# Selected extract
══════════════════════════════
Splice site recognition - deciphering Exon-Intron transitions for genetic insights using Enhanced integrated Block-Level gated LSTM model

Gene. 2024 Jul 15:915:148429. doi: 10.1016/j.gene.2024.148429. Epub 2024 Apr 3.

Abstract

Bioinformatics is a contemporary interdisciplinary area focused on analyzing the growing number of genome sequences. Gene variants are differences in DNA sequences among individuals within a population. Splice site recognition is a crucial step in the process of gene expression, where the coding sequences of genes are joined together to form mature messenger RNA (mRNA). These genetic variants that disrupt genes are believed to be the primary reason for neuro-developmental disorders like ASD (Autism Spectrum Disorder) is a neuro-developmental disorder that is diagnosed in individuals, families, and society and occurs as the developmental delay in one among the hundred genes that are associated with these disorders. Missense variants, premature stop codons, or deletions alter both the quality and quantity of encoded proteins. Predicting genes within exons and introns presents main challenges, such as dealing with sequencing errors, short reads, incomplete genes, overlapping, and more. Although many traditional techniques have been utilized in creating an exon prediction system, the primary challenge lies in accurately identifying the length and spliced strand location classification of exons in conjunction with introns. From now on, the suggested approach utilizes a Deep Learning algorithm to analyze intricate and extensive genomic datasets. M-LSTM is utilized to categorize three binary combinations (EI as 1, IE as 2, and none as 3) using spliced DNA strands. The M-LSTM system is able to sequence extensive datasets, ensuring that long information can be stored without any impact on the current input or output. This enables it to recognize and address long-term connections and problems with rapidly increasing gradients. The proposed model is compared internally with Naïve Bayes and Random Forest to assess its efficacy. Additionally, the proposed model's performance is forecasted by utilizing probabilistic parameters like recall, F1-score, precision, and accuracy to assess the effectiveness of the proposed system.
══════════════════════════════
# Data excerpts

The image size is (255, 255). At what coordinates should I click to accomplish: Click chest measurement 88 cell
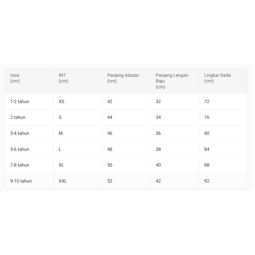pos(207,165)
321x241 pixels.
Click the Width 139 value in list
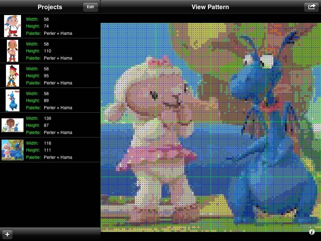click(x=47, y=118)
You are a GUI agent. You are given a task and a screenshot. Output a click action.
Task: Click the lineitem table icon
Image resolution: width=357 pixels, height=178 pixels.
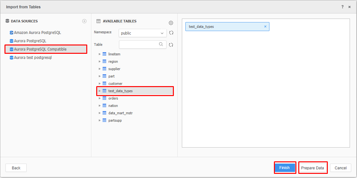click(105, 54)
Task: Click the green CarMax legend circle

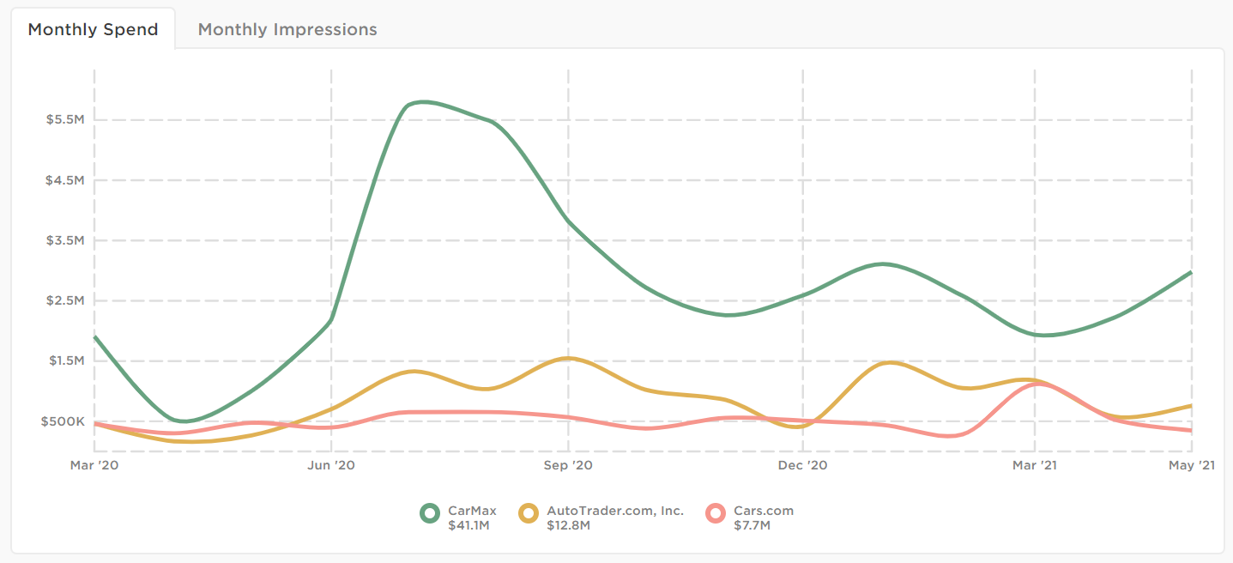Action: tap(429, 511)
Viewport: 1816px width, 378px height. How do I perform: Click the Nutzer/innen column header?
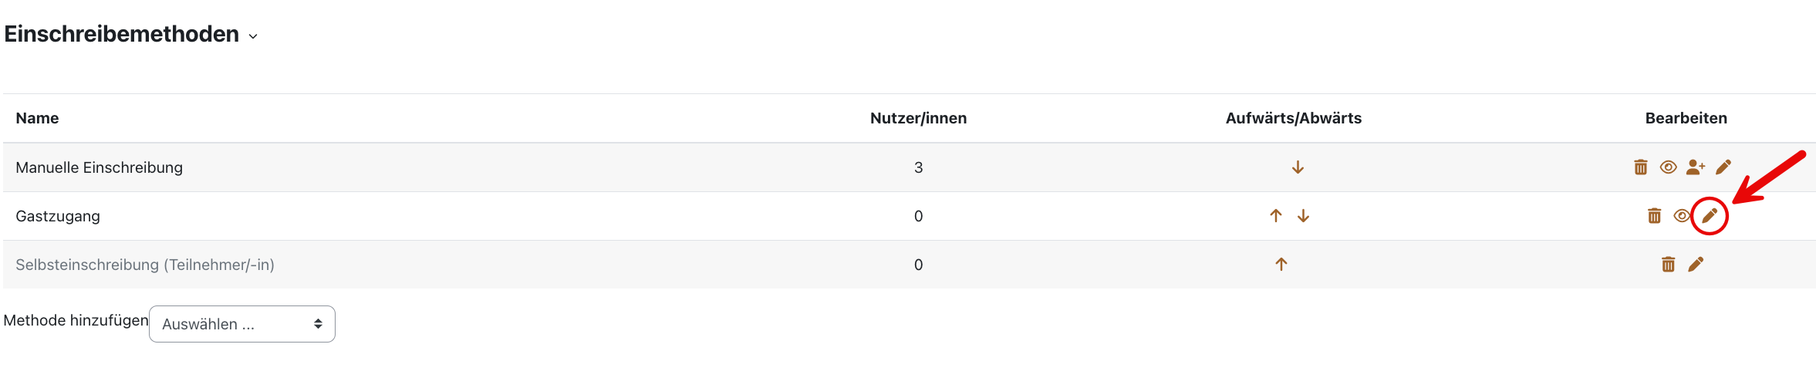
══════════════════════════════
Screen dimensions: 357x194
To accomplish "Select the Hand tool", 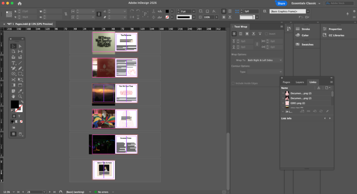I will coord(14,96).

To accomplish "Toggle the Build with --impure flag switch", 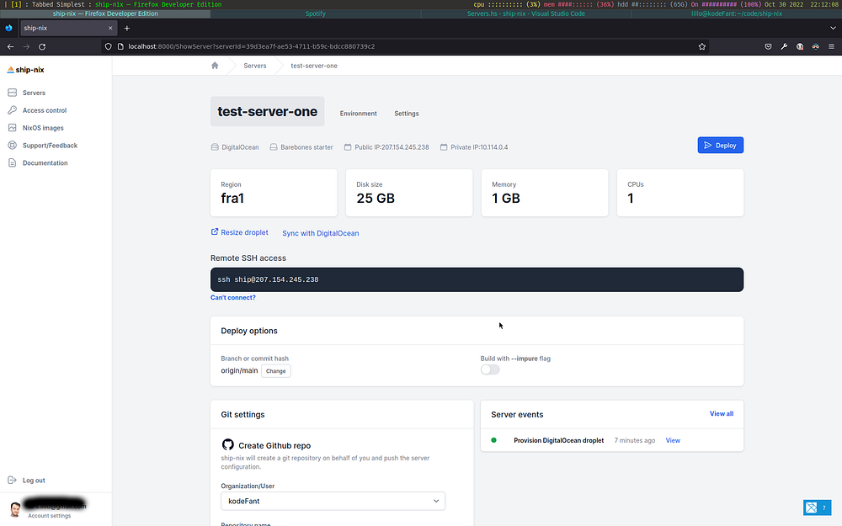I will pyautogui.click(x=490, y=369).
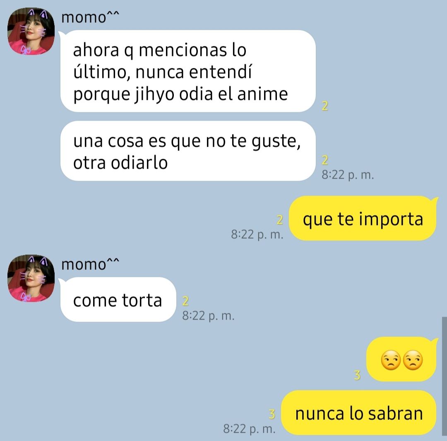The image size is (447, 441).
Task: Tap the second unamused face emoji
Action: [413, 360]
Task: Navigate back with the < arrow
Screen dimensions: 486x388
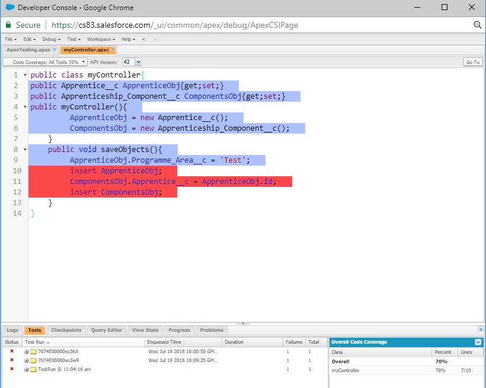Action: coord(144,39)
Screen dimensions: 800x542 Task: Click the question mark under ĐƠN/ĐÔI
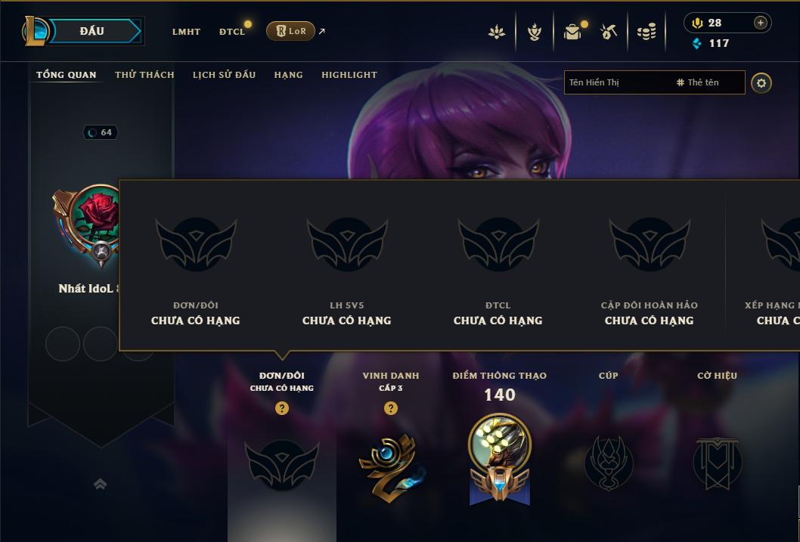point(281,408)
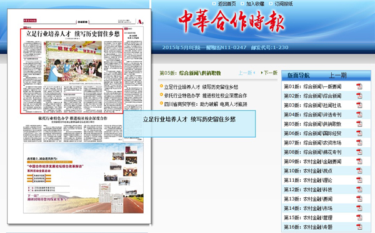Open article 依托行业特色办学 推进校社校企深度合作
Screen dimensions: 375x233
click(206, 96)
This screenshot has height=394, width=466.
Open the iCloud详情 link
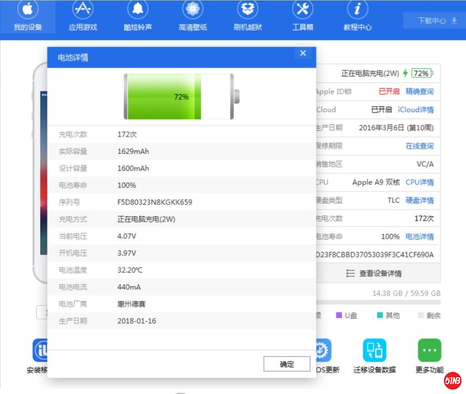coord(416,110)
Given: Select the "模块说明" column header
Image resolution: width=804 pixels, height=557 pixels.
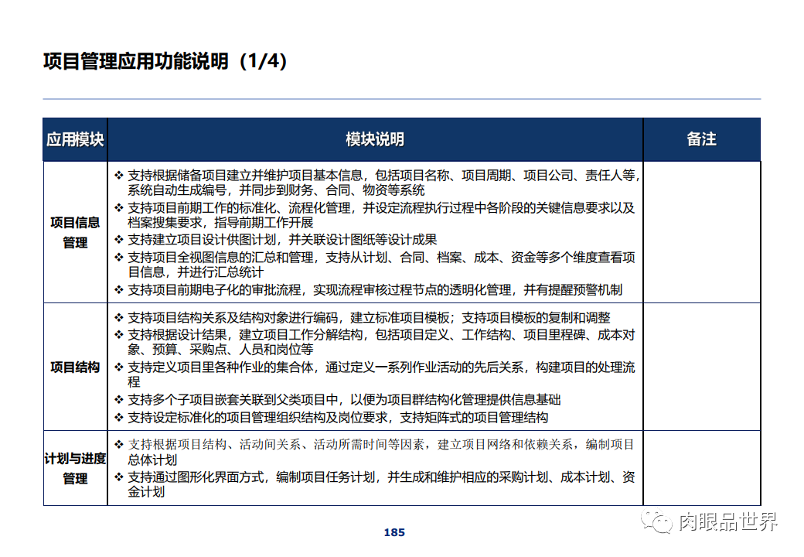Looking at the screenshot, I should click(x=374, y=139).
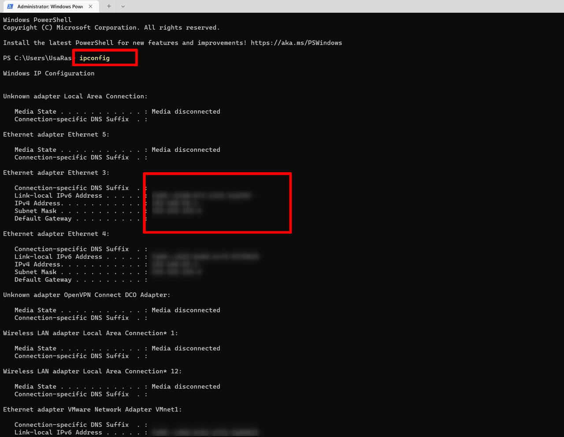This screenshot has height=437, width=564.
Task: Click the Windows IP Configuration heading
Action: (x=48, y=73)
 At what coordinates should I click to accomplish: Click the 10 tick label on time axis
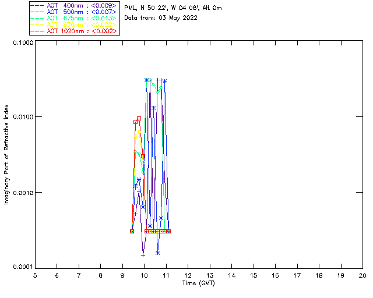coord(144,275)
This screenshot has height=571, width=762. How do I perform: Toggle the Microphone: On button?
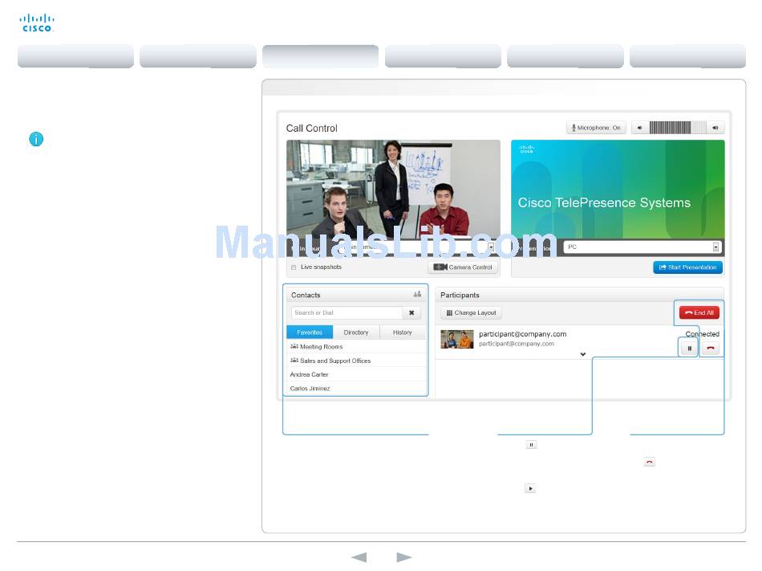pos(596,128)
══════════════════════════════
# Task directions
Do these statements agree with the splice site abstract above? For each, answer yes or no and quote the words of the abstract that settle it.
1. The model sorts spliced DNA strands into three categories.
2. The proposed model is compared with a support vector machine.
3. Recall and precision are among the parameters used to assess the proposed system.

# Expected answer
1. Yes: "M-LSTM is utilized to categorize three binary combinations (EI as 1, IE as 2, and none as 3) using spliced DNA strands."
2. No: "The proposed model is compared internally with Naïve Bayes and Random Forest to assess its efficacy."
3. Yes: "probabilistic parameters like recall, F1-score, precision, and accuracy"